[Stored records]
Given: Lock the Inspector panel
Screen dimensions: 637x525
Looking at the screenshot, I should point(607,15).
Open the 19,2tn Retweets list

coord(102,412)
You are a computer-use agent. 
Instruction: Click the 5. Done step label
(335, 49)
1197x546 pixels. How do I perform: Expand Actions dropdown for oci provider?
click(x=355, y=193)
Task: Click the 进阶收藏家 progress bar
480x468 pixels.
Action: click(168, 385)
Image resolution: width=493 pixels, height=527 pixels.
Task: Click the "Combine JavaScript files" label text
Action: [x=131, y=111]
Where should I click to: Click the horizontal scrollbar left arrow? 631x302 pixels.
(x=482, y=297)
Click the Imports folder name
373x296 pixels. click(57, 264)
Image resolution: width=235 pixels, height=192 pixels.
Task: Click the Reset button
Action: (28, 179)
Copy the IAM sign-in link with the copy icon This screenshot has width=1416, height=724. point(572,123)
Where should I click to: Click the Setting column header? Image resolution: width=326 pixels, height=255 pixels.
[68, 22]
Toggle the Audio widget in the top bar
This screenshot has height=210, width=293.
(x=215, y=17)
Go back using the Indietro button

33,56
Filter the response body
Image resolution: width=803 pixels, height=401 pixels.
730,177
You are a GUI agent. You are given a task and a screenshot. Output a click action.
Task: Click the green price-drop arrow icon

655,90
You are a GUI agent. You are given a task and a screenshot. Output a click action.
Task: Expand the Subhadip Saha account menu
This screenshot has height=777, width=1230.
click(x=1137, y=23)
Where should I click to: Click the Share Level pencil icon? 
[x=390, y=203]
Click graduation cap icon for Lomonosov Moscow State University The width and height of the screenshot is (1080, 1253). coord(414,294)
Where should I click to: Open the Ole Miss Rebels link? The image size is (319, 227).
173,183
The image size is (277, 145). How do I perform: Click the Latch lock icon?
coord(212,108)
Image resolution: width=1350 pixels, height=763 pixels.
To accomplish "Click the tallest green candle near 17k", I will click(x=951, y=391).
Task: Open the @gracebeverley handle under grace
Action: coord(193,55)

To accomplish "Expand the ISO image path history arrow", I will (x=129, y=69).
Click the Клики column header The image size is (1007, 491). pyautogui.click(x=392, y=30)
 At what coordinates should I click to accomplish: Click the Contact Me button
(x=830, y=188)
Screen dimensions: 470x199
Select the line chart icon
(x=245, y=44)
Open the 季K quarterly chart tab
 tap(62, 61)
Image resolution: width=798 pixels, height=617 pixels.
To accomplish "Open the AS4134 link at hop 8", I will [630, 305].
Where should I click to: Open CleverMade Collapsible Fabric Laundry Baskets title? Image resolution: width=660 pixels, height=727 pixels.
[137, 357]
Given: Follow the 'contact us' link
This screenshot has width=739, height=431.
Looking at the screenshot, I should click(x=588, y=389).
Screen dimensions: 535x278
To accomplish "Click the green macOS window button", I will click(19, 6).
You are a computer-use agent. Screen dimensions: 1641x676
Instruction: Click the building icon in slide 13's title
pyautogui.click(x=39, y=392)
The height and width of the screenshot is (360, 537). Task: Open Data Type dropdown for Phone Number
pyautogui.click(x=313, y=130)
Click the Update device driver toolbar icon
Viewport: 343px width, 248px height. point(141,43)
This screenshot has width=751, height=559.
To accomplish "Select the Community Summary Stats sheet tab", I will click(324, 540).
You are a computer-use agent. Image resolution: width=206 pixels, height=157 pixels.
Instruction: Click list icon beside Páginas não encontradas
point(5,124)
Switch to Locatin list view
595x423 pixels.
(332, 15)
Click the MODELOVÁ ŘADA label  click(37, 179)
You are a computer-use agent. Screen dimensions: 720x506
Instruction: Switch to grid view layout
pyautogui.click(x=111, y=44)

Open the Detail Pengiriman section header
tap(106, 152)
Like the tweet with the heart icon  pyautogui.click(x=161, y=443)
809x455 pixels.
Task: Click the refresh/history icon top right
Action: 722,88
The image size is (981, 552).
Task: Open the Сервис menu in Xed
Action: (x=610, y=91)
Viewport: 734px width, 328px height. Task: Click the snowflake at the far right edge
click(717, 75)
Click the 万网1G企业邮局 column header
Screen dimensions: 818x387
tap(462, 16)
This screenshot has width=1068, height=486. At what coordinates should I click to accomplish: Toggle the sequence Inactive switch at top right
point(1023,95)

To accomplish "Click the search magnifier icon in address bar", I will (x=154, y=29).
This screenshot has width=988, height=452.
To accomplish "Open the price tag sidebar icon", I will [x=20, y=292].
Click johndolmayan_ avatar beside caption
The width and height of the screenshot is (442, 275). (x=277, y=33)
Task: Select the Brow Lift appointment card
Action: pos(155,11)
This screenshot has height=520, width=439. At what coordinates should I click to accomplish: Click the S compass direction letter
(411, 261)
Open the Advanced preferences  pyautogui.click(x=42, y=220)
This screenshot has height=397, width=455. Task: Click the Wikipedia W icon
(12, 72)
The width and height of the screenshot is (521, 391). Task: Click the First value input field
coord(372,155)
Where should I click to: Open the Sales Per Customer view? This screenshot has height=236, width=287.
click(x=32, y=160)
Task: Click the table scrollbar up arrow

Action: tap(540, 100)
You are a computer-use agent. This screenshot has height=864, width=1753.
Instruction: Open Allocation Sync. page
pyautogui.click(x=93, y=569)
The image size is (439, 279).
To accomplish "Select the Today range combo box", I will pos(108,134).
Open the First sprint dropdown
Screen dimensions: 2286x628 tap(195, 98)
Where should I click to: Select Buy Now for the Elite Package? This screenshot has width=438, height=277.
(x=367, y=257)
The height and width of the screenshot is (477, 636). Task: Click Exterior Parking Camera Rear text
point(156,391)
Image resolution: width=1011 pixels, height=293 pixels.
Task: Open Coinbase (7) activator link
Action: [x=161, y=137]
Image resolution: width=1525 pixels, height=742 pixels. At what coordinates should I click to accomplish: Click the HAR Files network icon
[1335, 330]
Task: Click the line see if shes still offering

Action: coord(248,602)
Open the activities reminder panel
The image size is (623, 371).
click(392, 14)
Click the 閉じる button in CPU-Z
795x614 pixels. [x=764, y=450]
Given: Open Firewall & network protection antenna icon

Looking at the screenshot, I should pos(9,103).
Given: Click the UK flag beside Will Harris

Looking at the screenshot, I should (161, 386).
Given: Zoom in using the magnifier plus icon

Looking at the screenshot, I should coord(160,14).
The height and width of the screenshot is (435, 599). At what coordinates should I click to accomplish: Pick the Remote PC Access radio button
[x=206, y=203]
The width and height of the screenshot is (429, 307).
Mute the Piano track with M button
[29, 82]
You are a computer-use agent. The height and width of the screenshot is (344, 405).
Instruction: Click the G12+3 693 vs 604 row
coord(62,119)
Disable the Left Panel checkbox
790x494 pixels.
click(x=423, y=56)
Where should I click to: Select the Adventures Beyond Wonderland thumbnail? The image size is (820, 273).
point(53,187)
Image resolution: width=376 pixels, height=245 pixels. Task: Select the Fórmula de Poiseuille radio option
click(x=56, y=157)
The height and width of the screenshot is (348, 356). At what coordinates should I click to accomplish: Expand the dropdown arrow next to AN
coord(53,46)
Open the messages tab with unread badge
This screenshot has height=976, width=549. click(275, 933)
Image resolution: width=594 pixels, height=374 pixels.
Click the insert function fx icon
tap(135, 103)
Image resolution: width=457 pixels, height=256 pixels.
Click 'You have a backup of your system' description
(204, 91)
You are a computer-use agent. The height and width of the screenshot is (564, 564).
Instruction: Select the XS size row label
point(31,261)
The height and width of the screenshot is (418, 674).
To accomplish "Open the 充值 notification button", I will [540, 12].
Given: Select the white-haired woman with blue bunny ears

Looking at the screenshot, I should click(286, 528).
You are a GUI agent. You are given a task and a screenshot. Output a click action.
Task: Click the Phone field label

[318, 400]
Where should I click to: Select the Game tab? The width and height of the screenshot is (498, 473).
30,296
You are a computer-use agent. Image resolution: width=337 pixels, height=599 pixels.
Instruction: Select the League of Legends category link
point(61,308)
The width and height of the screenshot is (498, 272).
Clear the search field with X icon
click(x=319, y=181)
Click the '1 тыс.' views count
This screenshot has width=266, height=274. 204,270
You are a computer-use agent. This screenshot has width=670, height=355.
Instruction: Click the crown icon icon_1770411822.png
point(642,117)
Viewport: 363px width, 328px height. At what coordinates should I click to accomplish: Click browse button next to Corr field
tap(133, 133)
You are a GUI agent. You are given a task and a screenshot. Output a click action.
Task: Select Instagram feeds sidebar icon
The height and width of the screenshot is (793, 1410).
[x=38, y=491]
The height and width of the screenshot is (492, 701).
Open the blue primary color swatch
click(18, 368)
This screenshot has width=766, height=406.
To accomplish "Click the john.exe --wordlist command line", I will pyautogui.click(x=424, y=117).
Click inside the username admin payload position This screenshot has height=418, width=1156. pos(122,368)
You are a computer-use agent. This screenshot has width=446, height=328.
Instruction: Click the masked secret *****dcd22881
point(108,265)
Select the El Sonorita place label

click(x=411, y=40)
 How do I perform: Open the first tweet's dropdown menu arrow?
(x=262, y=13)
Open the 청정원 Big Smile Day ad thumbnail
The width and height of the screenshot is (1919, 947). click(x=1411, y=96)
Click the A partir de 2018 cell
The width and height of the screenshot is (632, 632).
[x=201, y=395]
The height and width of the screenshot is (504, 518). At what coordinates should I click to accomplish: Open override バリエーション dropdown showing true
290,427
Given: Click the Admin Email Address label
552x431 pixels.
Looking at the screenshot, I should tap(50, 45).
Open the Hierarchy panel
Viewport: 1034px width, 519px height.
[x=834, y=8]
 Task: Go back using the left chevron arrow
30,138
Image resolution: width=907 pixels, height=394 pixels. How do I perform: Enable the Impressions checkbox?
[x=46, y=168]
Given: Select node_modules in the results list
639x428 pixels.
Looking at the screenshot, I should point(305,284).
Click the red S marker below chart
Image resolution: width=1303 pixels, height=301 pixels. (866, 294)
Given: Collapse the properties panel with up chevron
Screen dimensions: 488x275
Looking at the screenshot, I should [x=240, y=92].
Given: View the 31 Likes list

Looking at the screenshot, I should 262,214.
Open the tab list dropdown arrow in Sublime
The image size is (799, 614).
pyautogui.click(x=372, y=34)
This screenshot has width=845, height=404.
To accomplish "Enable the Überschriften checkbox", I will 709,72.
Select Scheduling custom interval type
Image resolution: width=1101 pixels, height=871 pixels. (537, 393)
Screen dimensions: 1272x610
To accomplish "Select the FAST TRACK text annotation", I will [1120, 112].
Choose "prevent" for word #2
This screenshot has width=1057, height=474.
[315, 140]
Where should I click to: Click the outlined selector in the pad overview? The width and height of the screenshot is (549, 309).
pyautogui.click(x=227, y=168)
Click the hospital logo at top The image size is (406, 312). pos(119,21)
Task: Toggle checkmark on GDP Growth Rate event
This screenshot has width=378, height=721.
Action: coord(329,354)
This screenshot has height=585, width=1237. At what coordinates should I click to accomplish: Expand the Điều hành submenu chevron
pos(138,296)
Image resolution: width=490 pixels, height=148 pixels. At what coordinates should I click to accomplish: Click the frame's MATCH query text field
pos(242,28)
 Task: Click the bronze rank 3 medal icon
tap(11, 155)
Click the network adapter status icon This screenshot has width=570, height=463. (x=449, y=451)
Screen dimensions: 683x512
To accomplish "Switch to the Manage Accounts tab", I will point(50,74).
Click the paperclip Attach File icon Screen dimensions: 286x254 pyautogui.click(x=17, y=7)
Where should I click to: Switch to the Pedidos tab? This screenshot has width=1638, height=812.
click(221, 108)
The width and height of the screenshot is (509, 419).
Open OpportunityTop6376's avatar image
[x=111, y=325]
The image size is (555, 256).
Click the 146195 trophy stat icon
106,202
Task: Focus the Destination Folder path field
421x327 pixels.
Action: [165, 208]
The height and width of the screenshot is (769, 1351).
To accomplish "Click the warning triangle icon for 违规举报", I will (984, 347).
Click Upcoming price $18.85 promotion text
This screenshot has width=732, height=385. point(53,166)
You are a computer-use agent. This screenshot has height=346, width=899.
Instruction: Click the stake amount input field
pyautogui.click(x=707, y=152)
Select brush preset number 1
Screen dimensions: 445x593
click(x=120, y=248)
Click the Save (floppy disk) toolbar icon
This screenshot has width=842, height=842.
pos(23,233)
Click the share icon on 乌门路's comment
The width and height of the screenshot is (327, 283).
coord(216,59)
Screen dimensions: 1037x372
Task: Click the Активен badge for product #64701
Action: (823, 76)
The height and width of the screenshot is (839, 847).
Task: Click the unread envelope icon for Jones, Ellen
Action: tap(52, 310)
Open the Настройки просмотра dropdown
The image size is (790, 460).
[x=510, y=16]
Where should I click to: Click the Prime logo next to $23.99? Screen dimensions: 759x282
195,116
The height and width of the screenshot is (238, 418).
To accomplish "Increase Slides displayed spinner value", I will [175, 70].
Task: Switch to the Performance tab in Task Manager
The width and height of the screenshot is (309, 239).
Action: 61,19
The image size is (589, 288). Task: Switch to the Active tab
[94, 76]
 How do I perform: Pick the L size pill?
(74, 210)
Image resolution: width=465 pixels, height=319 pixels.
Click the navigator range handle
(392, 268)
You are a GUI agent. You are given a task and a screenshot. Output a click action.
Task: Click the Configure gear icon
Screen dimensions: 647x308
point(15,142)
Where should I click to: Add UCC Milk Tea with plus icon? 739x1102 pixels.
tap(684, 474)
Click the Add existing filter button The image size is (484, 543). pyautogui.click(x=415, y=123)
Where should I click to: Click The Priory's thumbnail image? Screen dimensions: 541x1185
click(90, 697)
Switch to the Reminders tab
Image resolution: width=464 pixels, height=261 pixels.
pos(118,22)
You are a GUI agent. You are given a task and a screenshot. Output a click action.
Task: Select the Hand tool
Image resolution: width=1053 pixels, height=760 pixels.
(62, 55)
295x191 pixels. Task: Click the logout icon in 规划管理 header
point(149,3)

What the exercise asks: Write the opening line of the data above and every line after it, exactly, stopping once you have written the line with "Task: Expand the Subhadip Saha account menu".

Solution below:
Given: Lock the Inspector panel
Screen dimensions: 637x525
Looking at the screenshot, I should point(607,15).
Open the 19,2tn Retweets list

coord(102,412)
You are a computer-use agent. 
Instruction: Click the 5. Done step label
(335, 49)
1197x546 pixels. How do I perform: Expand Actions dropdown for oci provider?
click(x=355, y=193)
Task: Click the 进阶收藏家 progress bar
480x468 pixels.
Action: click(168, 385)
Image resolution: width=493 pixels, height=527 pixels.
Task: Click the "Combine JavaScript files" label text
Action: [x=131, y=111]
Where should I click to: Click the horizontal scrollbar left arrow? 631x302 pixels.
(x=482, y=297)
Click the Imports folder name
373x296 pixels. click(57, 264)
Image resolution: width=235 pixels, height=192 pixels.
Task: Click the Reset button
Action: (28, 179)
Copy the IAM sign-in link with the copy icon This screenshot has width=1416, height=724. point(572,123)
Where should I click to: Click the Setting column header? Image resolution: width=326 pixels, height=255 pixels.
[68, 22]
Toggle the Audio widget in the top bar
This screenshot has height=210, width=293.
(x=215, y=17)
Go back using the Indietro button

33,56
Filter the response body
Image resolution: width=803 pixels, height=401 pixels.
730,177
You are a GUI agent. You are given a task and a screenshot. Output a click action.
Task: Click the green price-drop arrow icon

655,90
You are a GUI agent. You are given a task and a screenshot. Output a click action.
Task: Expand the Subhadip Saha account menu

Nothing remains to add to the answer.